Une telle liste n’est bien évidemment pas exhaustive. Toutefois, elle permet de nourrir une éventuelle requête devant les juridictions tunisiennes compétentes, surtout si ces éléments peuvent être démontrer devant la juridiction compétente.

L’article 5 de la loi du 3 août 2016 précise en outre que les moyens caractéristiques de la traite des personnes ne sont pas requis pour qualifier la traite lorsque la victime est un enfant.

9. Ensuite, et tout aussi important, l’article 4 de la loi rappelle que les dispositions pénales en vigueur sont applicables à toute action en justice relevant de la traite de personne, ce, sans préjudices des dispositions contraires contenues dans la loi du 3 août 2016.

Ainsi, les dispositions protectrices des victimes présentes dans la loi sur la traite des personnes prévalent sur les dispositions de droit commun.

Cette disposition est primordiale dans la mesure où elle permet de protéger de manière plus adaptée que ne le ferait le Code pénal par exemple qui n’est pas conçu pour répondre à ce type de situation spécifique d’atteinte aux droits fondamentaux de la personne.
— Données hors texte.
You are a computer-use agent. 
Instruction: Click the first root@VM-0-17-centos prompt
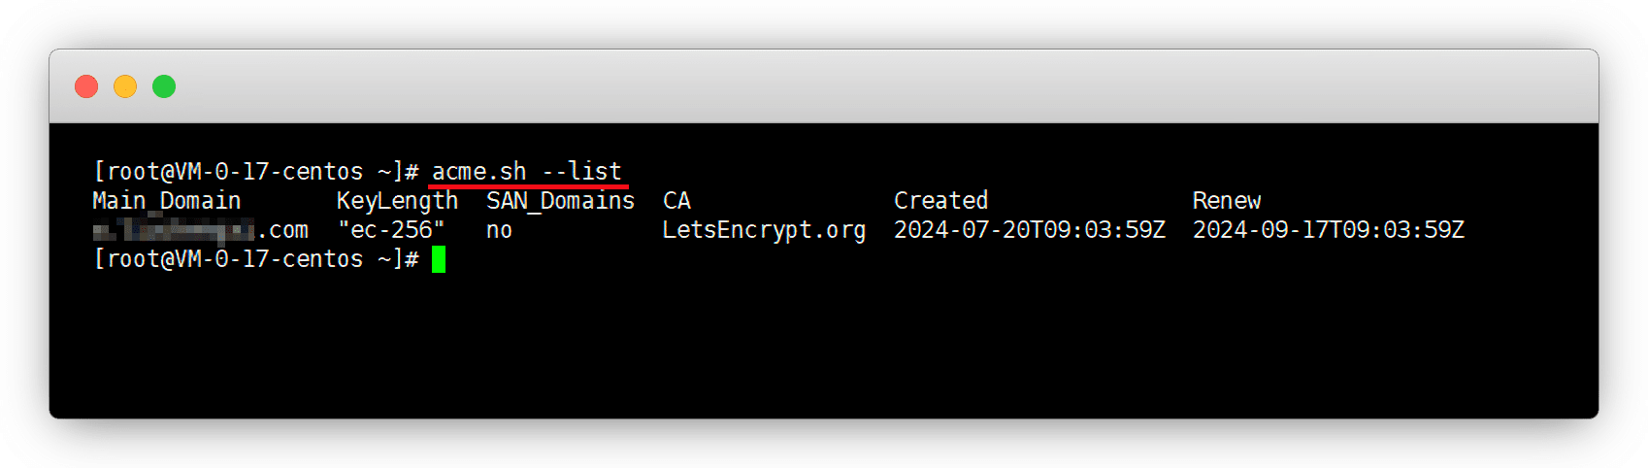pos(256,172)
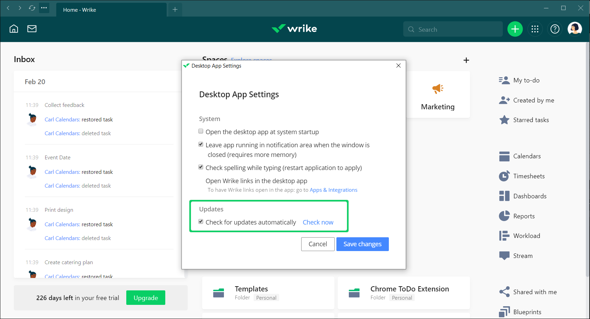Screen dimensions: 590x319
Task: Save changes in Desktop App Settings
Action: pos(362,244)
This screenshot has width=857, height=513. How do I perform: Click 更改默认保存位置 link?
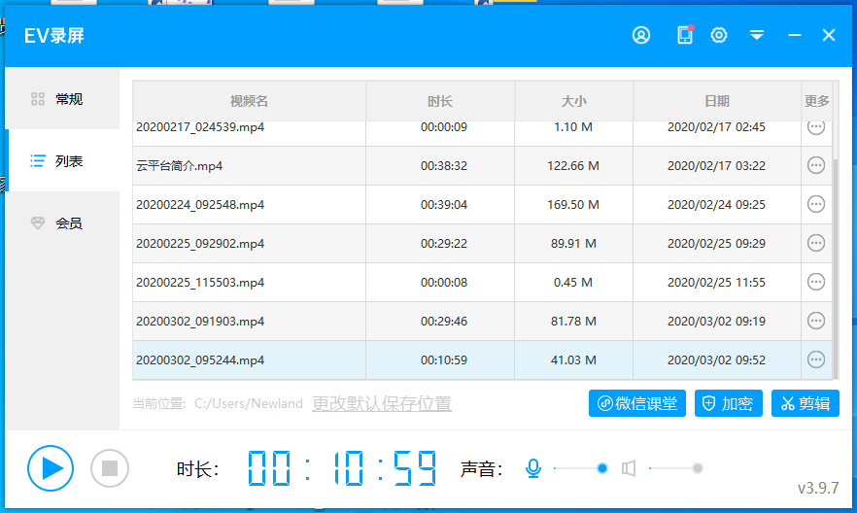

10. Aussi, pour faciliter l’action en justice des victimes, n’est pas punissable toute personne qui a commis une infraction liée d’une manière directe à l’une des infractions de traite des personnes dont elle était victime (article 6 de la loi du 3 aout 2016).

De nombreux rapports relatifs à la traite des personnes rappellent en effet que le fait de traiter la victime en véritable victime va jusqu’à ne pas pouvoir condamner une victime qui aurait commis des infractions en raison de son exploitation.

Une telle condition est indispensable pour éradiquer la traite des personnes et encourager les victimes à dénoncer leur bourreau.

De même, le consentement de la victime ne fait pas échapper à sa condamnation l’auteur de l’exploitation (article 5 de la loi du 3 août 2016).

11. Enfin, parmi les mesures prévues par la loi du 3 août 2016, et qui sont protectrices pour les victimes de la traite, l’ont peut noter les dispositions spécifiques à la situation particulière des personnes de nationalité étrangère : la mise en place d’un délai de réflexion d’un mois, renouvelable une fois, qui régule les modalités de collaboration de la victime de la traite avec les autorités policières et judiciaires (article 64 de la loi) ; la possibilité d’octroyer une carte de séjour temporaire pour les victimes étrangères de la traite en Tunisie (article 65 de la loi) ou encore la facilitation du retour volontaire des victimes de la traite vers leur pays d’origine, en tenant compte des facteurs et risques de sécurité pouvant affecter les victimes pendant et après leur retour (article 65 de la loi).

3. Recommandations pour une action en justice en cas de traite des personnes

12. A titre liminaire, il convient de rappeler que la reconnaissance de la qualification de traite est difficile eu égard aux circonstances dans lesquelles les auteurs de ces actes les commettent mais aussi en raison de leur récente définition juridique. En effet, il ressort des derniers chiffres d’Eurostats que les victimes de traite augmentent tandis que le nombre d’auteurs poursuivis diminue.

Il apparaît que si ces réseaux ont toujours existé, leur structure a changé. Les grands réseaux cèdent la place à des petits groupes, plus mobiles et plus difficiles à détecter, qui s’articulent souvent autour de la famille.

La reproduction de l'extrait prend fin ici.